One of the most pressing challenges underlying clinical trials in AD is the need to validate reliable surrogate biomarkers of disease progression. Proton magnetic resonance spectroscopy (MRS) allows for in vivo detection and measurement of brain metabolites. The spectroscopic features that have been most consistently observed in AD patients, as compared with patients with other causes of dementia, or with normal subjects, have been elevated myo-inositol (mI) and reduced N-acetylaspartate (NAA) .
Evaluation of cerebrospinal fluid (CSF) via lumbar puncture affords a minimally invasive window into the biochemical substrate enveloping the brain. Multiple previous studies of AD patients compared with control subjects have demonstrated decreased CSF beta-amyloid, and elevated CSF tau protein. Previous longitudinal studies have documented the stability of CSF beta-amyloid over one year and CSF tau over two years in AD, suggesting that these may be possible stable target measures for therapeutic intervention.

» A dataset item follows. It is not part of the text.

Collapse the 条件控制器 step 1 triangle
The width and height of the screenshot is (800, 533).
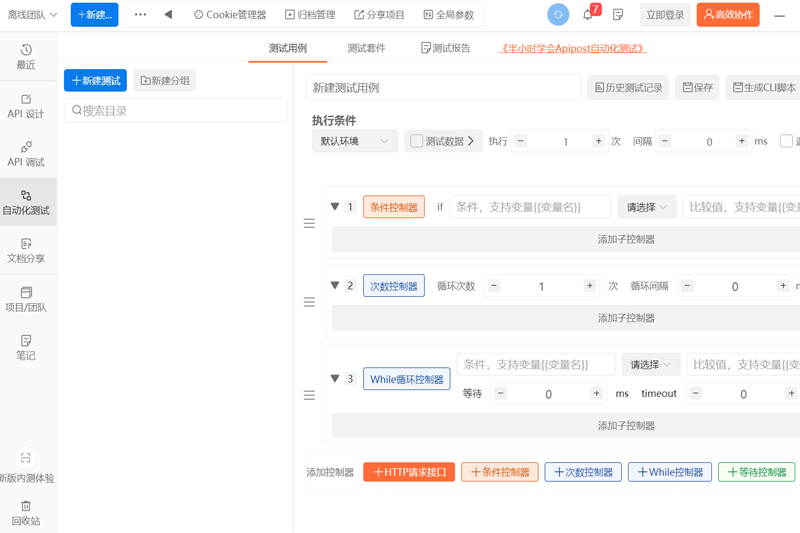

The purpose of this study is to characterize the progression of disease using MRS, CSF biomarkers, and cognitive outcome measures in patients with mild to moderate Alzheimer's disease after 24 weeks of observational treatment with stable dose of a cholinesterase inhibitor, and after another 24 weeks of open-label memantine treatment in addition to stable dose of a cholinesterase inhibitor.
Study Design
Arms and Interventions
Arm | Intervention/Treatment |
---|---|
Experimental: single-arm 24-week observational lead-in period, wherein patients already on a stable dose of donepezil, rivastigmine, or galantamine continue on that dose, followed by a 24-week open-label memantine period, wherein patients receive open-label memantine treatment titrated to a dose of 20 mg per day, in addition to their ongoing stable cholinesterase inhibitor treatment |
Drug: memantine
24-week observational lead-in period, wherein patients already on a stable dose of donepezil, rivastigmine, or galantamine continue on that dose, followed by a 24-week open-label memantine period, wherein patients receive open-label memantine treatment titrated to a dose of 10 mg orally b.i.d., in addition to their ongoing stable cholinesterase inhibitor treatment
Other Names:
|
Outcome Measures
Primary Outcome Measures
- Changes in the Metabolite Ratios of N-acetylaspartate (NAA) to Creatine (Cr), Myo-inositol (mI) to Cr, Choline (Cho) to Cr, NAA to Cho, and NAA to mI, on Cholinesterase Monotherapy vs Combination of Memantine and Cholinesterase Inhibitor [Baseline, 24 weeks, and 48 weeks]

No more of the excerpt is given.